Shakespeare and Company is a record of the people and their doings that made Miss Beach's bookshop in Paris the literary headquarters of the twenties. Above all, it is a personal record. When you have read it, you will find a sensitive and moving image of James Joyce in your memory. Adrienne Monnier will be there too. And Hemingway. And some others. And then, clearest of all, though she never says much about herself: Sylvia Beach.

She is alive and present in the character of her remarks. The reviews of her book have shown, by quoting so many of them, how irresistible, rememberable they are. I have often heard her say that there was a great deal more she had wanted to tell, especially about the French writers who helped to turn her bookshop into a foyer, a fiery center. Why not invite her to spend an afternoon telling us (and a tape recorder) some of the things she left out?

Miss Margaret Marshall, who had her own literary headquarters at The Nation for a good many years, and who is Miss Beach's editor, agreed to join us.

Others present: at first, Marthiel Mathews, Jackson Mathews, Pomme, a poodle; and later, Isabella Gardner and Allen Tate.
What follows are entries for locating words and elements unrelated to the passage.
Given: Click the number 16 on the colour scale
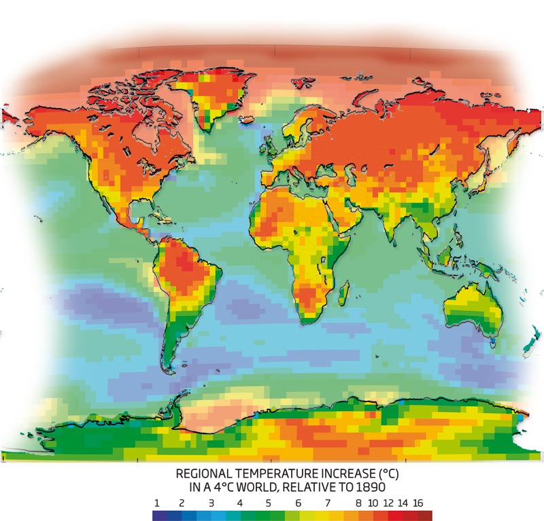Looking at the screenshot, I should click(418, 503).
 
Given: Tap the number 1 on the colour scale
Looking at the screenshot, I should click(157, 503).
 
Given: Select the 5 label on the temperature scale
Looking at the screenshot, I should click(269, 503).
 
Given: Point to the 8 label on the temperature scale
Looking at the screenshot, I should click(357, 503).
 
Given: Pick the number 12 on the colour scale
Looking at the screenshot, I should click(387, 503).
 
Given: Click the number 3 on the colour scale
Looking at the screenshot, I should click(211, 503).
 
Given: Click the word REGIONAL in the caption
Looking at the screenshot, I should click(205, 473).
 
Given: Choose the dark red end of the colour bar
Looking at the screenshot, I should click(426, 516).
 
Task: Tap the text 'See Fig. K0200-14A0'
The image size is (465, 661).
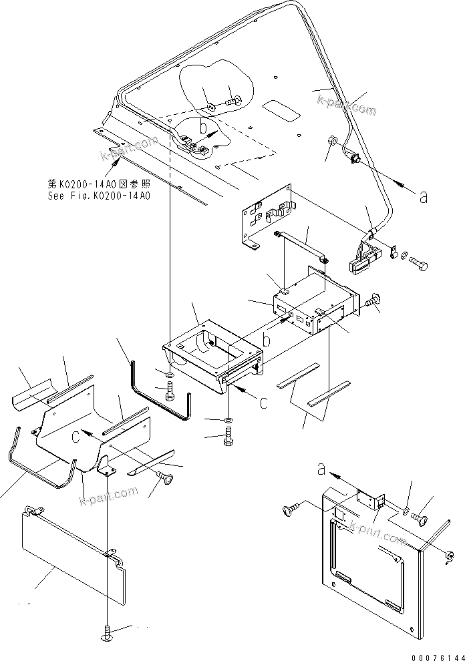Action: coord(99,196)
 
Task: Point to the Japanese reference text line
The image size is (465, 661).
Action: coord(99,184)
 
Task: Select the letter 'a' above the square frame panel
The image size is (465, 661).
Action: coord(323,470)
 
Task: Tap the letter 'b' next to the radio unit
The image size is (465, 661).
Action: coord(266,341)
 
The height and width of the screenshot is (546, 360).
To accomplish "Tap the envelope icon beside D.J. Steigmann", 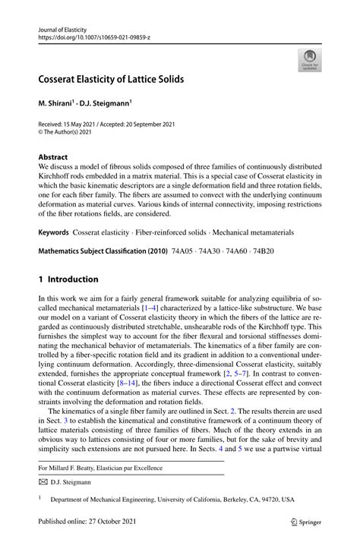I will click(x=45, y=481).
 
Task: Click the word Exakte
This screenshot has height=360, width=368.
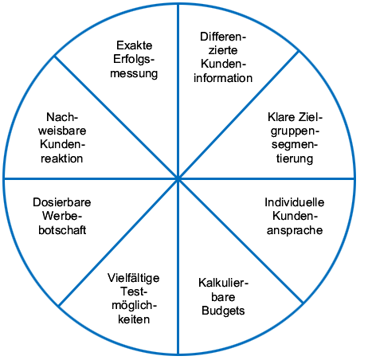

[Sylvia Beach]: I had this woman come into my shop, an English poetess. Let's see, what was her name? It began with W. Wick … Wickham, Anna Wickham—a good poetess. She went around with some people in Montparnasse who taught her tricks. She came into my shop one day when I was looking probably better than usual, full of pep, and she said, “O how tired you look, you're ill!” I said, “Not at all, not at all.” So out she went, and presently I had a fever, which I really had. I got over that, it took me only two days. Then she came back, and she said, “How are you?” I said, “I'm all right now.” And she said, “Thank God!” and she went down on her knees and kissed my hand. Old Anna Wickham. Always full of whiskey. She thought she'd killed me, you know. She probably wanted to for some reason. I didn't sell enough of her poetry, maybe.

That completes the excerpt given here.